The index advanced 195.47 points, or 1.5 percent, to a two-year high of 13,148.35 today as banks gained after National Bank of Canada boosted its quarterly dividend.
Corporate profits are likely to climb again in 2011, despite historically high unemployment, as companies squeeze out more productivity gains, Vasic said. S&P/TSX profits rose 7.4 percent in the third quarter from a year earlier, according to Bloomberg data.
“The profit cycle is ahead of the economic cycle,” he said.
Unemployment isn’t as bleak as many assume, Vasic said. Employment in the U.S. rose in October for the first time in five months, a sign businesses may be starting to gain confidence in the prospects for a faster pace of growth. Seventy-five percent of Canadian exports went to the U.S. last year, according to Statistics Canada.
U.S. employment should continue to increase in 2011, led by small and medium-sized businesses, as regional banks loosen their lending policies, he said.
China’s efforts to restrain inflation and the European debt crisis, which have limited equity gains this year, are unlikely to derail advances in 2011, Vasic said. China is likely nearing the end of its tightening phase, and progress toward coordinating tax and spending policies should help Europe recover.
With Canadian corporate bond yields below 4 percent and the Bank of Canada likely to double its benchmark interest rate to 2 percent by the end of next year, investors will have to turn to equities if they want a reasonable return on their investment, Vasic said.
“Bond investors at this point would be lucky to get their coupon,” he said.
Of the three industries that make up 76 percent of Canadian stocks by market value -- financial, raw-material and energy companies -- Vasic said financials are most likely to outperform the rest of the market in 2011. Banks, which have climbed 8.9 percent in 2010, should continue to benefit from historically low interest rates.
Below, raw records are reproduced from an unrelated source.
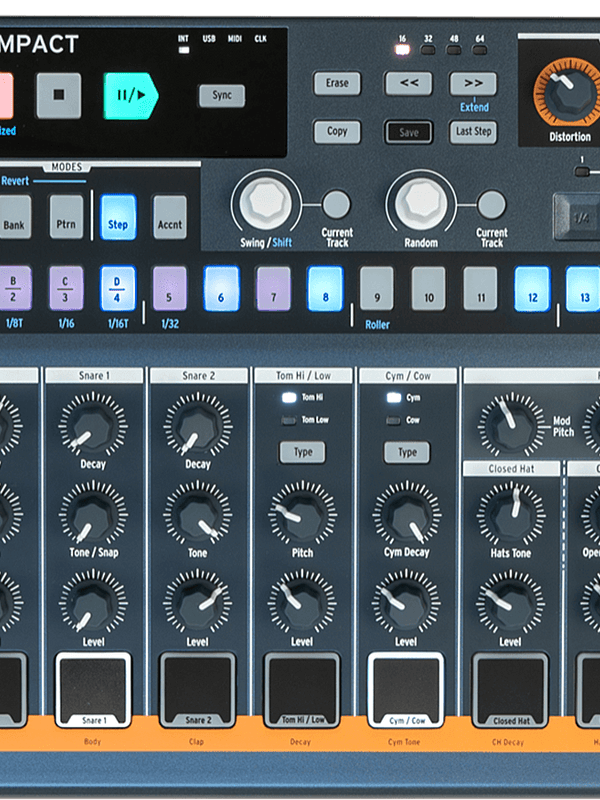Tap the Closed Hat drum pad
Image resolution: width=600 pixels, height=800 pixels.
(x=510, y=687)
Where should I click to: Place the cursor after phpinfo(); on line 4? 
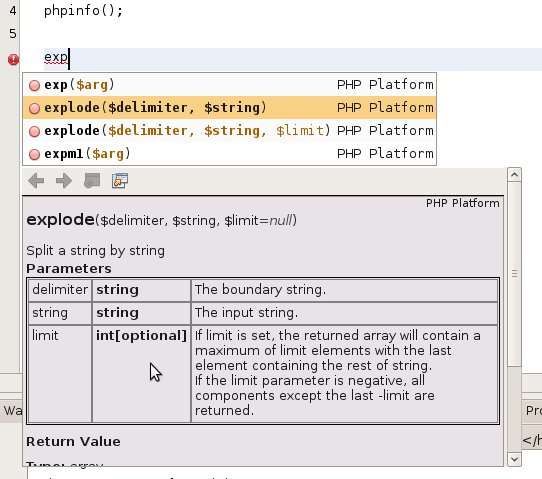pyautogui.click(x=124, y=11)
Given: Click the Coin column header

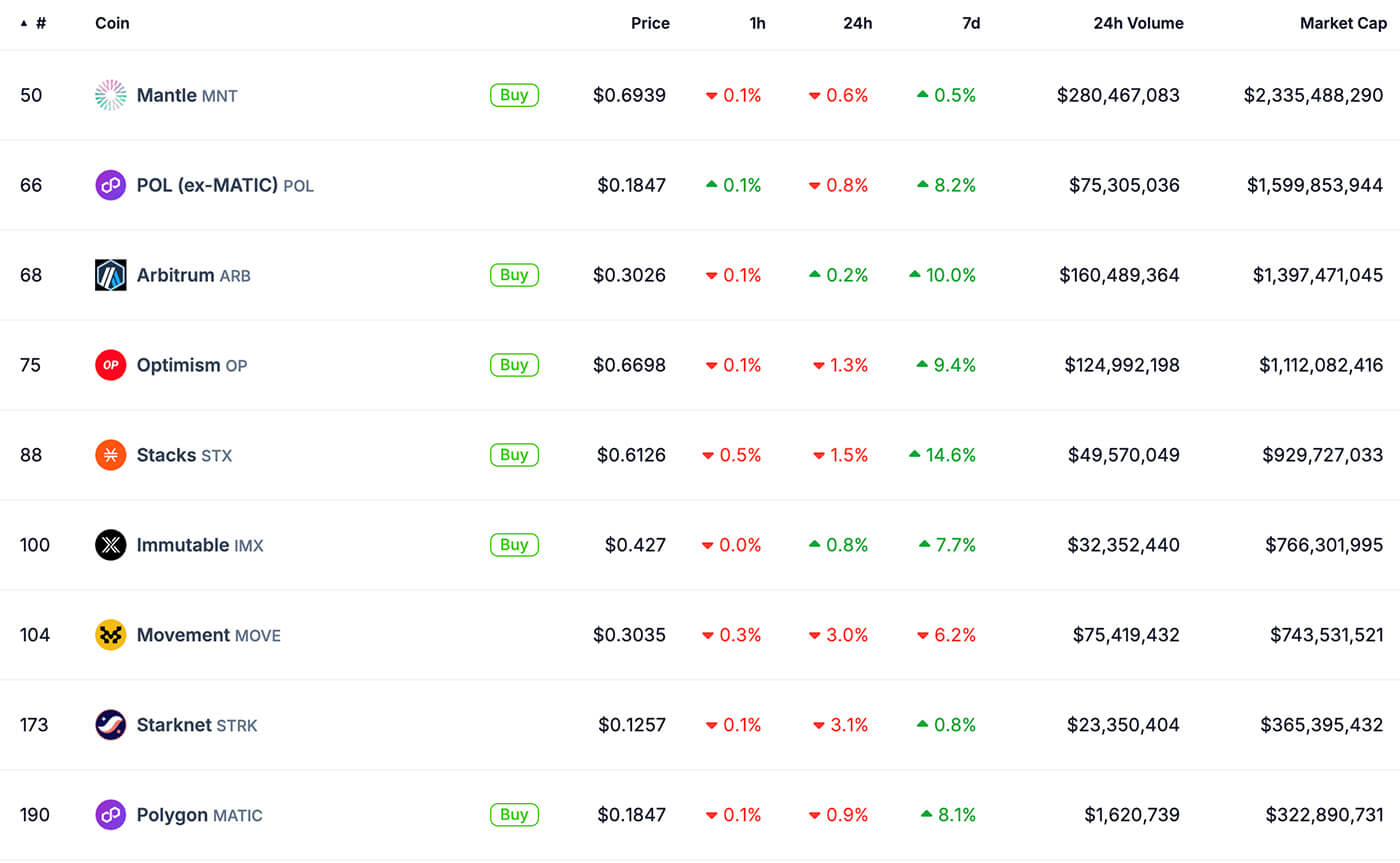Looking at the screenshot, I should click(112, 23).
Energy stocks may trail the broader market as crude oil, held back by excess capacity, trades between $70 and $90 a barrel in New York. The fuel closed at $84.11 a barrel yesterday.
Vasic’s valuation method shows European stocks, especially those in the U.K., have even more room to gain next year than do Canadian equities. The Stoxx Europe 600 index has lagged behind the S&P/TSX and S&P 500 this year, gaining 5.2 percent, as sovereign-debt concerns have held back equities there as well as bonds.
“If we go back to a situation where the world appears to be stabilizing, well I’m sorry, but quality doesn’t do as well as garbage,” he said.